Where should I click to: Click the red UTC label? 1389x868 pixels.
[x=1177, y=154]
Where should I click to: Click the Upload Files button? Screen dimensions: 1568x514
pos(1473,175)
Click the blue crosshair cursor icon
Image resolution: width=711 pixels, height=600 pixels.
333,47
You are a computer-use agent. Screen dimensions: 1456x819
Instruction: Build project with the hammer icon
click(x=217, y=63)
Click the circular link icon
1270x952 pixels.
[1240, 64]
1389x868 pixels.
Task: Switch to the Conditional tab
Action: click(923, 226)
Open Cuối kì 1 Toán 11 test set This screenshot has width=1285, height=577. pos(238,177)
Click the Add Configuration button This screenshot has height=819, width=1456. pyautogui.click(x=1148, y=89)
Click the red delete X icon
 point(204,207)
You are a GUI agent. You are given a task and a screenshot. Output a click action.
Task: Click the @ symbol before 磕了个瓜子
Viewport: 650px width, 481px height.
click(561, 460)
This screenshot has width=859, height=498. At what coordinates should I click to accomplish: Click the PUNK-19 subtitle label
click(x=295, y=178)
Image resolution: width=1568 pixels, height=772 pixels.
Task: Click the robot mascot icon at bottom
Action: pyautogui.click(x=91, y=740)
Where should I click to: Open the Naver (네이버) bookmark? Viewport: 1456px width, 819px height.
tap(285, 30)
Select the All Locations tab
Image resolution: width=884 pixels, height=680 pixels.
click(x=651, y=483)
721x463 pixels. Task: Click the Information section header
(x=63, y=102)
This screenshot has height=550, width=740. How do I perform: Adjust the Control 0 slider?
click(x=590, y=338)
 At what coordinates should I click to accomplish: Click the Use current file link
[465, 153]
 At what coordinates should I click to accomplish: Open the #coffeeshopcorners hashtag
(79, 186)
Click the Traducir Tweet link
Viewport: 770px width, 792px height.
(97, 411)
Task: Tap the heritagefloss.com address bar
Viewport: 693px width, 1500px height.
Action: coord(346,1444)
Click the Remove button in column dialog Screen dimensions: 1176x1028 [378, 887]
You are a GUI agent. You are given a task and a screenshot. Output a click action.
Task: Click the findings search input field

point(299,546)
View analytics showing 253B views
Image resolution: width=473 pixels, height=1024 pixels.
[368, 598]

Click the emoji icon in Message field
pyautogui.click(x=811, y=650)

========================================================================

### Your goal
Please render all the data above as a numbered list, one line per item, leaving out the blank lines.

### Exercise response
1. Where should I click to: Click the red UTC label? 1389x868 pixels.
2. [x=1177, y=154]
3. Where should I click to: Click the Upload Files button? Screen dimensions: 1568x514
4. pos(1473,175)
5. Click the blue crosshair cursor icon
6. Image resolution: width=711 pixels, height=600 pixels.
7. 333,47
8. You are a computer-use agent. Screen dimensions: 1456x819
9. Instruction: Build project with the hammer icon
10. click(x=217, y=63)
11. Click the circular link icon
12. 1270x952 pixels.
13. [1240, 64]
14. 1389x868 pixels.
15. Task: Switch to the Conditional tab
16. Action: click(923, 226)
17. Open Cuối kì 1 Toán 11 test set This screenshot has width=1285, height=577. pos(238,177)
18. Click the Add Configuration button This screenshot has height=819, width=1456. pyautogui.click(x=1148, y=89)
19. Click the red delete X icon
20.  point(204,207)
21. You are a GUI agent. You are given a task and a screenshot. Output a click action.
22. Task: Click the @ symbol before 磕了个瓜子
23. Viewport: 650px width, 481px height.
24. click(561, 460)
25. This screenshot has width=859, height=498. At what coordinates should I click to accomplish: Click the PUNK-19 subtitle label
26. click(x=295, y=178)
27. Image resolution: width=1568 pixels, height=772 pixels.
28. Task: Click the robot mascot icon at bottom
29. Action: pyautogui.click(x=91, y=740)
30. Where should I click to: Open the Naver (네이버) bookmark? Viewport: 1456px width, 819px height.
31. tap(285, 30)
32. Select the All Locations tab
33. Image resolution: width=884 pixels, height=680 pixels.
34. click(x=651, y=483)
35. 721x463 pixels. Task: Click the Information section header
36. (x=63, y=102)
37. This screenshot has height=550, width=740. How do I perform: Adjust the Control 0 slider?
38. click(x=590, y=338)
39.  At what coordinates should I click to accomplish: Click the Use current file link
40. [465, 153]
41.  At what coordinates should I click to accomplish: Open the #coffeeshopcorners hashtag
42. (79, 186)
43. Click the Traducir Tweet link
44. Viewport: 770px width, 792px height.
45. (97, 411)
46. Task: Tap the heritagefloss.com address bar
47. Viewport: 693px width, 1500px height.
48. Action: coord(346,1444)
49. Click the Remove button in column dialog Screen dimensions: 1176x1028 [378, 887]
50. You are a GUI agent. You are given a task and a screenshot. Output a click action.
51. Task: Click the findings search input field
52. point(299,546)
53. View analytics showing 253B views
54. Image resolution: width=473 pixels, height=1024 pixels.
55. [368, 598]
56. Click the emoji icon in Message field
57. pyautogui.click(x=811, y=650)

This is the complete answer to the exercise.